== QUOTED PASSAGE ==
────────
Cationic cyanuric chloride derivative tanning agent and preparation method thereof

Abstract

A cationic cyanuric chloride derivative tanning agent and a preparation method thereof are disclosed. The method includes: mixing 9.22-36.88 parts of cyanuric chloride, 21.35-100.31 parts of a solvent, and 7.12-33.44 parts of deionized water, all by mass, in an ice-water bath to obtain a mixture A; at a temperature of 0-5° C., adding 2.98-20.44 parts of a tertiary ammonia compound to the mixture A, and subjecting the resulting mixture to a reaction for 4-6 hours, during which its pH value is adjusted with an acid-binding agent solution to 6.0-7.0, to obtain a mixture B; filtering the mixture B, washing the filter cake, and vacuum drying for 4-6 h to obtain a solid C, and grinding to obtain the cationic cyanuric chloride derivative tanning agent.
────────
== DATA LISTING ==

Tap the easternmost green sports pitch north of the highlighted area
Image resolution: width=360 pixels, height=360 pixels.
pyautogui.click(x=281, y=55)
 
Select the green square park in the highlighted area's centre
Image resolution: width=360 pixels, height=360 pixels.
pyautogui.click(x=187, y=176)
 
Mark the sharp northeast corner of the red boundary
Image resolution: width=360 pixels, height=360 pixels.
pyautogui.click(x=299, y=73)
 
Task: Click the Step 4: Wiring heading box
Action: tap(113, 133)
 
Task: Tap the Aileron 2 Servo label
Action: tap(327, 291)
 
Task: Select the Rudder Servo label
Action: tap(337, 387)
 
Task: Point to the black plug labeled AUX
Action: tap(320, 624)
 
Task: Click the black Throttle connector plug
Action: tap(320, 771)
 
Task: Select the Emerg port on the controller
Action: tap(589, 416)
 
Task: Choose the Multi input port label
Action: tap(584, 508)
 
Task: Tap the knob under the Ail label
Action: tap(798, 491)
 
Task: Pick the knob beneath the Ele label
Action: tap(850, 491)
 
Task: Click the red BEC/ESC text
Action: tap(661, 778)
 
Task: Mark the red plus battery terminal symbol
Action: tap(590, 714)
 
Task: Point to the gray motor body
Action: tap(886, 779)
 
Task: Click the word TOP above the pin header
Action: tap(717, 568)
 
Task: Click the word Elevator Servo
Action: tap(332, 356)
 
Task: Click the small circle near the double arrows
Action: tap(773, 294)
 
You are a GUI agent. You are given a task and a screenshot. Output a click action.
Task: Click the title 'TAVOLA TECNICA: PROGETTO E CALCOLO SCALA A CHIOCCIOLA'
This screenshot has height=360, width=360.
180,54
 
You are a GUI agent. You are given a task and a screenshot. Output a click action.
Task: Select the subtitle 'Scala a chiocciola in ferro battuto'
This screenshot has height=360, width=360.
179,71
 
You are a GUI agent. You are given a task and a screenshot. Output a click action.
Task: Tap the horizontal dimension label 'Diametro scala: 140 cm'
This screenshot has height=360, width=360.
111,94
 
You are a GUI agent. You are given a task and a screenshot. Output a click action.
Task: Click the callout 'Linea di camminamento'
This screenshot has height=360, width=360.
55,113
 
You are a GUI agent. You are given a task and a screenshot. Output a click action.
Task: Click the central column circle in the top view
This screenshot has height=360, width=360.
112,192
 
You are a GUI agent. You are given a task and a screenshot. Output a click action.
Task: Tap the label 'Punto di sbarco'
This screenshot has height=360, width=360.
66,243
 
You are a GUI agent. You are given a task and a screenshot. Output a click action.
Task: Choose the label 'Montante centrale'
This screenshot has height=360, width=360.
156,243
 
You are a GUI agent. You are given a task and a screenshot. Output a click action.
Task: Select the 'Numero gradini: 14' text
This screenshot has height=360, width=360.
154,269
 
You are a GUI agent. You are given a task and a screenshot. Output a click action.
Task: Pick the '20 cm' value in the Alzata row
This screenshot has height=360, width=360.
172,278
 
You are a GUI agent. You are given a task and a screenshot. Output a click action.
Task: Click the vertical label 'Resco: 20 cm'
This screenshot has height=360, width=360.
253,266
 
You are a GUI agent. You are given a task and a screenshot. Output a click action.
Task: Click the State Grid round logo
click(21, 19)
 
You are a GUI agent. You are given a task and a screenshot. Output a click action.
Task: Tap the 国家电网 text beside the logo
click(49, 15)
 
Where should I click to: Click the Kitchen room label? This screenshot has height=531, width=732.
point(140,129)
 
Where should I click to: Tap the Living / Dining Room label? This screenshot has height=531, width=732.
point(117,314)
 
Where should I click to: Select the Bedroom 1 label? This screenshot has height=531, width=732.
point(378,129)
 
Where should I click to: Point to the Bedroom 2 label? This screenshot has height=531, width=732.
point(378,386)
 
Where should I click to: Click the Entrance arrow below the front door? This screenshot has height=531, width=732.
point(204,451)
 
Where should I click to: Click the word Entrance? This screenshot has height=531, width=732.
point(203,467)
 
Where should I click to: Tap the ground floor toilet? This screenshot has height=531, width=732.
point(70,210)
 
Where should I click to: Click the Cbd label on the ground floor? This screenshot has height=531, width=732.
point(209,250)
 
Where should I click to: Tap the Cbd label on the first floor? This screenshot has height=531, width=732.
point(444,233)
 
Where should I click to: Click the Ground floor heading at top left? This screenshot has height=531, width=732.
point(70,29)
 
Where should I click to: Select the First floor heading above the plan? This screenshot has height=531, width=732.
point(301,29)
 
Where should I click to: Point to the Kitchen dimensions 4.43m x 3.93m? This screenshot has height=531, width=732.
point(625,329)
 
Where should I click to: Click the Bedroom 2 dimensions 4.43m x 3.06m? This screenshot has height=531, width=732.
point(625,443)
────────
== YOUR TASKS ==
a: Put everything from the start of the records down to the line containing "pyautogui.click(x=299, y=73)" into a JSON list of strings, one string per line, leaving out blank lines.
b: Write a continuation of the abstract on the cationic cyanuric chloride derivative tanning agent, starting after its final sentence.
The patent abstract and the records were taken from unrelated sources.

== SOLVED PROBLEMS ==
a:
[
  "Tap the easternmost green sports pitch north of the highlighted area",
  "Image resolution: width=360 pixels, height=360 pixels.",
  "pyautogui.click(x=281, y=55)",
  "Select the green square park in the highlighted area's centre",
  "Image resolution: width=360 pixels, height=360 pixels.",
  "pyautogui.click(x=187, y=176)",
  "Mark the sharp northeast corner of the red boundary",
  "Image resolution: width=360 pixels, height=360 pixels.",
  "pyautogui.click(x=299, y=73)"
]

b:
Claims

1. A cationic cyanuric chloride derivative tanning agent, which has a structural formula of ##STR00008##

2. A method for preparing the cationic cyanuric chloride derivative tanning agent as claimed in claim 1, comprising (1) mixing 9.22-36.88 parts by mass of cyanuric chloride, 21.35-100.31 parts by mass of a solvent, and 7.12-33.44 parts by mass of deionized water in an ice-water bath, to obtain a mixture A; (2) at a temperature of 0-5° C., dropwise adding 2.98-20.44 parts of N,N-bis(3-aminopropyl)methylamine into the mixture A, and subjecting the resulting mixture to a reaction for 4-6 hours, during which a pH value of the resulting mixture is adjusted by using an acid-binding agent solution until the pH value is stabilized at 6.0-7.0, to obtain a mixture B; and (3) filtering the mixture B to obtain a filter cake, washing the filter cake, vacuum drying the washed filter cake under conditions of a vacuum degree of 0.08-0.1 MPa and a temperature of 20-25° C. for 4-6 h to obtain a solid C; grinding and crushing the solid C to obtain the cationic cyanuric chloride derivative tanning agent as a white powder.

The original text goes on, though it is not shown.